§ **TEXT**:
For issues in the category of managed code, if a .NET Framework-based application or service is critical to Windows boot, we recommend that you avoid the use of managed code. If you can't avoid the use of managed code, we recommend delaying the start of the .NET Framework-based application or service to avoid contending with resources that are needed for other essential applications or services at Windows boot.

Using managed code involves some performance overhead, and the per-call overhead can become very noticeable. In the Further analysis area of the issue, choose the WPA in-depth analysis link to determine the source of the overhead, and then reduce the delays by following any of these steps:

Processor Use

High CPU use by applications and services can contribute to a poor user experience, like UI unresponsiveness and video and sound glitches. When a process thread that's running at normal or high priority exceeds a threshold value for use of processor resources, the assessment flags the process as an issue and calculates the delay. When a single process uses too much CPU, other processes can be delayed because they must compete for system resources. Generated issues are color coded as red or yellow in terms of their impact on the CPU.

Issue example

Process <X> uses the CPU for 5.3 seconds during Fast startup resume post on/off.

Recommendation

In the Further analysis area of the issue, choose the WPA in-depth analysis link to determine which function of the process needs further investigation. Excessive processor use can occur in more than one thread at a time. For each thread that's involved, view the function call stacks in WPA.

Note

The information that the call stacks provide is a statistical representation of an activity. Its accuracy depends on the samples that the assessment collected.

§ **RAW DATA**:
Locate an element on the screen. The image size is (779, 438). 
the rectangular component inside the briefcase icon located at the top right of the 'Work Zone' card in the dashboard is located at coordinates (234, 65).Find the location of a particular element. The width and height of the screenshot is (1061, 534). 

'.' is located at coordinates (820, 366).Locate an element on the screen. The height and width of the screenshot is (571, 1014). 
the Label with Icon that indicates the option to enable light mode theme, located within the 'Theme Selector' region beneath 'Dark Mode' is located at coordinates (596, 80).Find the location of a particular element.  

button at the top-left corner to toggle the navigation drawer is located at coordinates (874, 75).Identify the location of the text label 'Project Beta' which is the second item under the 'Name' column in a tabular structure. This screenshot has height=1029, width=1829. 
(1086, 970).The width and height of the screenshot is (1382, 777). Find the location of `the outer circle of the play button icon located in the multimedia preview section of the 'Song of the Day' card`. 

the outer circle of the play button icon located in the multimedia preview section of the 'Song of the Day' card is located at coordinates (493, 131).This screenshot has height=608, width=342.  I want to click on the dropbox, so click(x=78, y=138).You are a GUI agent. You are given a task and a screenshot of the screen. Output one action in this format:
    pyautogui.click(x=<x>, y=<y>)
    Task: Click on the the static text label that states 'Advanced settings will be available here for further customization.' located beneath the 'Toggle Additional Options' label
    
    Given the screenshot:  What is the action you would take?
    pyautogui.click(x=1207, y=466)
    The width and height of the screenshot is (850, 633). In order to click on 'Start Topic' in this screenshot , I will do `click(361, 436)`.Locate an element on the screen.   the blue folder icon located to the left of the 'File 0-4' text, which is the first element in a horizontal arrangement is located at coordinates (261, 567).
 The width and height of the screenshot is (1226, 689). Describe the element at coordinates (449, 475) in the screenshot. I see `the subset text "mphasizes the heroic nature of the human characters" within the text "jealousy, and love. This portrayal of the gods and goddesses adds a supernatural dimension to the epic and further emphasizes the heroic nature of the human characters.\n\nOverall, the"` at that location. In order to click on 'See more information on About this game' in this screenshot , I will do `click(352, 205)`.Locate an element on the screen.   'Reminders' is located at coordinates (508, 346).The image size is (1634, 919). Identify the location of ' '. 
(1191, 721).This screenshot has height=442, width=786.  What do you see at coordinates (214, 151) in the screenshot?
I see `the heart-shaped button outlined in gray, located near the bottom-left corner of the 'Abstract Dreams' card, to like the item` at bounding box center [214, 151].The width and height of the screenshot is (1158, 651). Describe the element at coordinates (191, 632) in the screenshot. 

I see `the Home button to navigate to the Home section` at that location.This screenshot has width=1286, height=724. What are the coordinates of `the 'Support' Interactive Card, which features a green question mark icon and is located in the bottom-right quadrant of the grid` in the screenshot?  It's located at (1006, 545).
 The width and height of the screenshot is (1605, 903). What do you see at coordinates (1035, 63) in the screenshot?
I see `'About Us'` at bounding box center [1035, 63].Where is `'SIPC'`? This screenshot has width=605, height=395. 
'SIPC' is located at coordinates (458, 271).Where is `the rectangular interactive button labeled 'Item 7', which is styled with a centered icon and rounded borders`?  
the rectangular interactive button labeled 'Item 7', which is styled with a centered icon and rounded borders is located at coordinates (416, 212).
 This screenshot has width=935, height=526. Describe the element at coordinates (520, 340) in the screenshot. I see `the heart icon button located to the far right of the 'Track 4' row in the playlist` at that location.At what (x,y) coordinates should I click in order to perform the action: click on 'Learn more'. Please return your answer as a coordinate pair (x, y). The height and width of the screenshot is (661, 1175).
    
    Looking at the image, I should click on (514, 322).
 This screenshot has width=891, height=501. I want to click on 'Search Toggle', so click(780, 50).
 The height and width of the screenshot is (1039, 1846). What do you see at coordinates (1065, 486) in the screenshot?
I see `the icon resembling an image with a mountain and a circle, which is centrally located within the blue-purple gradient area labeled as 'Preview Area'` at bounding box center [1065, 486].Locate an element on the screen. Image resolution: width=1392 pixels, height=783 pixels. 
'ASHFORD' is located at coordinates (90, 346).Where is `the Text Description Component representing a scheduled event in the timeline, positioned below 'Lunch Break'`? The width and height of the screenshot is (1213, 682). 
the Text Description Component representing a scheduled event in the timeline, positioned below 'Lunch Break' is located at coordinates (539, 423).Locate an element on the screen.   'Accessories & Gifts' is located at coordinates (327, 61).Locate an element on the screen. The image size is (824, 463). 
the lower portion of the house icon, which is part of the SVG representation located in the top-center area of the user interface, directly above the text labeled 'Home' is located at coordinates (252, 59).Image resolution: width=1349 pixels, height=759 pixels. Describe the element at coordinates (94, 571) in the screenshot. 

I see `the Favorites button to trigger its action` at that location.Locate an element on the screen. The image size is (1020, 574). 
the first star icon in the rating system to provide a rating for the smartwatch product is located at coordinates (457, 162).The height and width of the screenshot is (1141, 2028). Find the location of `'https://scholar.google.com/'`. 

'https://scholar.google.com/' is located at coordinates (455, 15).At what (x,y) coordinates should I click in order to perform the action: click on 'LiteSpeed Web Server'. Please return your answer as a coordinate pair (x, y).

§ **REQUESTS**:
[1] Summarize the text on Windows boot performance in two sentences.
[2] Quote the text on Windows boot performance, starting at "The information that" and ending at "the assessment collected.".
The lines have no role here; use only the text on Windows boot performance.

§ **THE RESULTS**:
[1] The text advises avoiding managed code for .NET Framework-based applications or services that are critical to Windows boot, or delaying their start if managed code can't be avoided, and it notes that managed code carries performance overhead. It also explains that the assessment flags processes whose CPU use exceeds a threshold, and it recommends using the WPA in-depth analysis link and the function call stacks to investigate them.

[2]
The information that the call stacks provide is a statistical representation of an activity. Its accuracy depends on the samples that the assessment collected.